I have read your blog and fully support the changes you have suggested. But who are "you' and 'I' I HAVE lobbied for reforms in the family court system. I HAVE met with Theresa Spahn, former Governor Owens, Chief Judge of El Paso County, Legislators, Lawmakers, the Judiciary Committee in Denver, begging for reforms. I have testified in support of three different bills with regard to Family Court Reform. I have testified against the retention of certain family judges in two separate retention hearings, filed two appeals (lost one, won one) and do you know what it got me? My kids were taken away and I did not see them for several years. No contact. My kids were 9,6, and 3 at the time. All of this was done under the guise of judicial discretion. That was 7 years ago. I started seeing my children again 2 years ago, supervised. It remains supervised to this day. I know....I hear your doubt. I hear your questions. I hear you when you say 'that parent must have done something very bad...probably has substance abuse issues, or mental incapacities, or has abused the children in some fashion. MUST have done something. Well, I did none of those things. My ex-spouse hired a 'parenting time evaluator,'by the name of Mark Wilmot, paid him about $30k (a very small amount when you are a millionaire and have great influence with the new judge), received a favorable report (who would have guessed?)from Mr. Wilmot, which recommended no contact with my children for a period of two years...drum roll please...because I bought my child a cell phone, I kissed my children on the lips, I had lunch at school with my children which according to Mr. Wilmot and Judge Rebecca Bromley, equates to 'enmeshment' which means you love your kids too much. Read the case. 98 DR 2837. Oh, and by the way...I am the Mother. You can read some of this case on www.knowyourcourts.com. The matters of child custody do not belong in a revenue eating machine, also known as a court room. Many of the family court judges in Colorado make their decisions based on 'feelings', and social connections rather than law and logic, and almost NEVER based on the best interest of the child. And who cares, the judges and all of their court pawns (cfi's) have absolute immunity. No accountability. And during my journey through hell the past 7 years, the most validation I have received was from a legislator who said, "This has been happening to Father's for decades." Oh, OK well then. That makes it allright.

Anonymous said...

On behalf of three children who have been legally abducted to the tune of the legal defamation of their loving non-abusive father (me), I would like to add that there is evidently no mechanism to address a bold-faced liar's allegations in this system. Not even when the liar is opposing counsel, a CFI, or even a judge. Therefore, all one must do is say what one must to get what they want at everyone's expense, including their own (sadly), and there is nothing to stop them. It seems as if the foreseeable nature of conflicting divorcing parties' difficulties in this regard would've by this 21st century resulted in mandated effective processes long ago to protect all parties to divorce, especially children and elderly extended family who have no viable advocacy in these matters presently. Nobody is perfect, and we can all find examples of mistakes people make daily; yet, that Judge Glowinsky, as one example, can't manage to write court orders keeping "petitioner" and "respondent" straight, seems far worse given the high stakes involved in family court outcomes. Maybe its simply a sign of the lack of concern the courts have for people caught in cases before them. I have forgiven all parties to the injustices done to me, yet my dear children are still completely sequestered from a loving parent and my entire side of the family (the side that was in fact involved with them for years in meaningful ways while the other side was not). How this happens repeatedly to children and parents in our society is disturbing at best, or perhaps an indication that our society is not so civilized after all.

Will Hayes
will.cellist@gmail.com

Dale Kim Thorup said...

We have crossed paths before and while I found your treatise on family law to be thoughtful, you still remain naive regarding the real problems within our family law courts today. If I may paraphrase a more knowledgable constituent, "it's the other 98% that ruin it for the 2% of honest lawyers, magistrates, and judges in Colorado and across the Country.

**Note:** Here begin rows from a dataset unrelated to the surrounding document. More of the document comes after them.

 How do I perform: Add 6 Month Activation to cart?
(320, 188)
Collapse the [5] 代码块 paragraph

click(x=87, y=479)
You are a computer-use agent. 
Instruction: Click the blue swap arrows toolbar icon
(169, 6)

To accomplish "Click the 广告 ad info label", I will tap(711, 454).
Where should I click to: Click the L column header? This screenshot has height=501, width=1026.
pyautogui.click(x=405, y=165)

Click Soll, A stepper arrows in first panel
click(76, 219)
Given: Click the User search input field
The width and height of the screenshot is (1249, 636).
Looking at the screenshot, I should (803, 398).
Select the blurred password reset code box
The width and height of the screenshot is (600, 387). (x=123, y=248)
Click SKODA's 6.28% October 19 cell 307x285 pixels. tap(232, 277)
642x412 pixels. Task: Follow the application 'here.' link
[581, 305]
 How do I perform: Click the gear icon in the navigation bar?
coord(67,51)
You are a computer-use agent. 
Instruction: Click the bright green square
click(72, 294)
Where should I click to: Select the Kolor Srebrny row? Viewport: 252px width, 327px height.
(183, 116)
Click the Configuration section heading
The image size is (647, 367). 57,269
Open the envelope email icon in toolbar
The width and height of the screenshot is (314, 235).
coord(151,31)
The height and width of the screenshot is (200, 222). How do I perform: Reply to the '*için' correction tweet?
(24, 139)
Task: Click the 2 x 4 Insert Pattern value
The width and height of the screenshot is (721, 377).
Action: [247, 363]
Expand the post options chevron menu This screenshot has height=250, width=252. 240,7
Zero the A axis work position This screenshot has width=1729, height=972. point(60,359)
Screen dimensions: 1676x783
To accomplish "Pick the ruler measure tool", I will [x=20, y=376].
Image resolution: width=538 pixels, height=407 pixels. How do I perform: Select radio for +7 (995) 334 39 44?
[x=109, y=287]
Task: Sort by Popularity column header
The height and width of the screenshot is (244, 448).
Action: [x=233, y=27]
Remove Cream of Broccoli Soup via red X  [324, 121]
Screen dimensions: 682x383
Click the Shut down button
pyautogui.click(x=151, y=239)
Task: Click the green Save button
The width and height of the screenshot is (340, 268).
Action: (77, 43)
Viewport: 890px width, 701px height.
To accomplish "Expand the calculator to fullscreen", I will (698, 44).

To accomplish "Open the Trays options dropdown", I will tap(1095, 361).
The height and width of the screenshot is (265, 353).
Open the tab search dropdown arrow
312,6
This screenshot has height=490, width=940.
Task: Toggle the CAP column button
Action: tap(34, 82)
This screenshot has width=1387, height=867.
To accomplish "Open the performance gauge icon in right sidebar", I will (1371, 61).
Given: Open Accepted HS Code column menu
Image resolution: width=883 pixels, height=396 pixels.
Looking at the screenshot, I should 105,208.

Until there is meaningful oversight of the legal profession by the OARC and Commission on Judicial Discipline, who remain illusory disgraces to their profession, corruption by court officials will continue as they are granted impunity. Similarly, until there is meaningful oversight of CFI's and therapists by DORA, who's jurisdiction is often pre-empted by courts, corruption by this industry will also continue.

You can read about the corruption in my case which is detailed in a legal affidavit, filed in Denver Federal Court in February of 2006, at:

http://www.knowyourcourts.com/CARC/correspondence/2006-02-21_Affidavit-of-Thorup.pdf

Andrew Oh-Willeke said...

The following comment was received via e-mail yesterday (identifying information removed):

"Andrew,

Thanks for the thoughtful article proposing reforms to reduce the cost to families, and noting the excesive discretion of judges to make their own rules.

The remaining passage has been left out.